人手不足が深刻な問題とされている介護職ですが、
高齢化が進む日本は2035年に介護スタッフは、
68万人不足すると推測されています。
そこで国は、2013年から介護ロボットを購入する際、
約90万円を上限に全額の補助が行われています。
平成29年度末までに約5,500ヵ所の施設が
この制度を利用するそうです。
あなたは賛成?反対?介護ロボットに対する現場の声
国は介護ロボットの導入に補助金制度を設けるなど、
新しい介護のカタチに意欲的な姿勢です。
こうした盛り上がりの中で、
現場の介護スタッフは介護ロボットの導入に対して、
どのような意見を持っているのでしょうか?
● 移乗介護ロボット「RIBA」
● 身体機能補助ロボットスーツ「HAL」
● メンタルコミットロボ「パロ」
この3つのロボットについての意見と介護の現場にロボットが導入されることに対しての意見を紹介します。
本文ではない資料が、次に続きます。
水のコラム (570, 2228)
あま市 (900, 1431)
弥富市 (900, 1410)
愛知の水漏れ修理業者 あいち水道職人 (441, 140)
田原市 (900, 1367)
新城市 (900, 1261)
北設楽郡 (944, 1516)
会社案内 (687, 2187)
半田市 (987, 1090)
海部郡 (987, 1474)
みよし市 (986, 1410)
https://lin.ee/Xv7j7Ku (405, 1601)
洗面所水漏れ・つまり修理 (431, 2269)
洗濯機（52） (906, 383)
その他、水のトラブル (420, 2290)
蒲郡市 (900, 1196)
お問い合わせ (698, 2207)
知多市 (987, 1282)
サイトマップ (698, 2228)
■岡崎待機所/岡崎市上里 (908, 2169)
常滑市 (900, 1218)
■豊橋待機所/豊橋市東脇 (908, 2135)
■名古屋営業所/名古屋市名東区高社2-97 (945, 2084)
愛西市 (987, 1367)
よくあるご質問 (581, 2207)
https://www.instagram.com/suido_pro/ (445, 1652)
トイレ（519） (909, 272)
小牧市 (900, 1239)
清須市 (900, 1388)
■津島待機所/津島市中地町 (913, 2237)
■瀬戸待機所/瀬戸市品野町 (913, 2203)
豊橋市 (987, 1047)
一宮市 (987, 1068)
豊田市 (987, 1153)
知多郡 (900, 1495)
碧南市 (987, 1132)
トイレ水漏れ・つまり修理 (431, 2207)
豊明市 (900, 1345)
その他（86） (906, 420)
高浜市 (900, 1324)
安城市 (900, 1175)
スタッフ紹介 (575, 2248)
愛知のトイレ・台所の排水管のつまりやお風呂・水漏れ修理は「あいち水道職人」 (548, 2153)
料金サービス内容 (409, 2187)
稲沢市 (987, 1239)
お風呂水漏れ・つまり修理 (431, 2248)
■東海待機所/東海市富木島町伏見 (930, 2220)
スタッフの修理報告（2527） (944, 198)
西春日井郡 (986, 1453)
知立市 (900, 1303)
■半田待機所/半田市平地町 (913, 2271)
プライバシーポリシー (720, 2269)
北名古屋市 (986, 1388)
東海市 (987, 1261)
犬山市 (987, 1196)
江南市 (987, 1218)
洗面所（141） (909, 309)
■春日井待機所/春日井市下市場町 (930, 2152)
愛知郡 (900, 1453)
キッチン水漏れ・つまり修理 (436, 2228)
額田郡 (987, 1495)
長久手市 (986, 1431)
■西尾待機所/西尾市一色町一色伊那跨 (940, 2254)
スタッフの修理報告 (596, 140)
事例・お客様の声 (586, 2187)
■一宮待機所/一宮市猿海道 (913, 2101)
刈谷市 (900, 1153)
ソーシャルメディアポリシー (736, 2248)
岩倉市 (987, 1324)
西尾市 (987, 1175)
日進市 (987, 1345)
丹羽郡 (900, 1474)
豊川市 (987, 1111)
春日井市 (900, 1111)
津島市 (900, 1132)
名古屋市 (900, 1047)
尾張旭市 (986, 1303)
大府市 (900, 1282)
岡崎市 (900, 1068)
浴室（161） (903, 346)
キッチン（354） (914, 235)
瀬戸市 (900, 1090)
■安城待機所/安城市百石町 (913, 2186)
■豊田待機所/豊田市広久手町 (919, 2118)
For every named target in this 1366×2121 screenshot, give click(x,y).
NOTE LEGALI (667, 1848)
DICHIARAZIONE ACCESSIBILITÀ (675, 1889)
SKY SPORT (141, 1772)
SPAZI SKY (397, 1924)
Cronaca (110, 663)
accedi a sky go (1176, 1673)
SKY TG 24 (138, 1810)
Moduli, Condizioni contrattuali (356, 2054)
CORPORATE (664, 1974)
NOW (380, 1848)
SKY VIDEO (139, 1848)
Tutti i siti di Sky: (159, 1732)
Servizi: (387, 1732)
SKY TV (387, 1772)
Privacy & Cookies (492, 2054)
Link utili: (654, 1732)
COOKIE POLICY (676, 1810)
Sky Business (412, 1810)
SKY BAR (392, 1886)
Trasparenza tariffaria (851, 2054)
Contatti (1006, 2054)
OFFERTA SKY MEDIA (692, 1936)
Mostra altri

まず3つのロボットをそれぞれ知っているかという質問に対してですが、
身体機能補助ロボットスーツ「HAL」以外のロボットは、
まだまだ知名度は低いことがわかります。
そしてそれぞれの介護ロボットが現場にやってきたとき、
使いこなせるかという質問に対しては、
使いこなせないという意見が過半数という結果になっており、
実際に介護ロボットが介護の現場に来ることに関しても、
反対意見が30%以上あることがわかります。
介護ロボットの導入に対して、
反対派の人の意見として、
「人の手によるぬくもりあるサービスを理念としており、介護ロボット導入は反対」
というものがあります。
また、「導入したいが、現場で利用できるような有能な介護ロボットがない」
という意見もあります。
アンケート結果からもわかるように、介護ロボット導入に賛成の意見もありますが、
まだまだ介護ロボット導入に否定的な意見も根強くあるようです。
一方で、メーカー側が現場のニーズを吸い上げきれていないのも現状です。
実際に「ロボットの技術そのものはすばらしいが、介護の実態に即していない機器がある」
という意見が挙げられています。
例えば装着型ロボットは脱着に時間がかかり、
患者がトイレに行きたいと言ってから着ていたのでは間に合いません。
しかし、「人の手で持ち上げられるのは痛い」という意見もあり、
人が持ち上げるよりもリフトを使う方が向いていることが分かります。
介護スタッフが介護ロボットを使いたくないと考えてたとしても、
介護される側は人の手のぬくもりに特別こだわってはいないようです。
したがって、人の手が必要な部分では人が行い、
ロボットの方が適任である場合はロボットを利用するといったように、
適材適所に使い分けることが大切だと考えられます。
今後の介護の手がかりに?介護ロボットのこれから
今後介護を受ける人口は増え続け、介護を行う人口が減り続ける日本において、
高齢者に寄り添う介護ロボットを開発・定着させていくためには、
メーカーと介護の現場が連携し、本当に必要な物が開発され、
現場に導入されることが求められます。
今あるメーカーと現場、双方の意識のズレが修復されれば、
介護ロボットは今後の介護の現場を助ける切り札になることでしょう。
そして、より良い介護ロボットを開発するためには、
こうすればいいだろう…という開発サイドの想像だけでなく、
終活世代の率直な意見や、
積極的な参加が不可欠ではないでしょうか。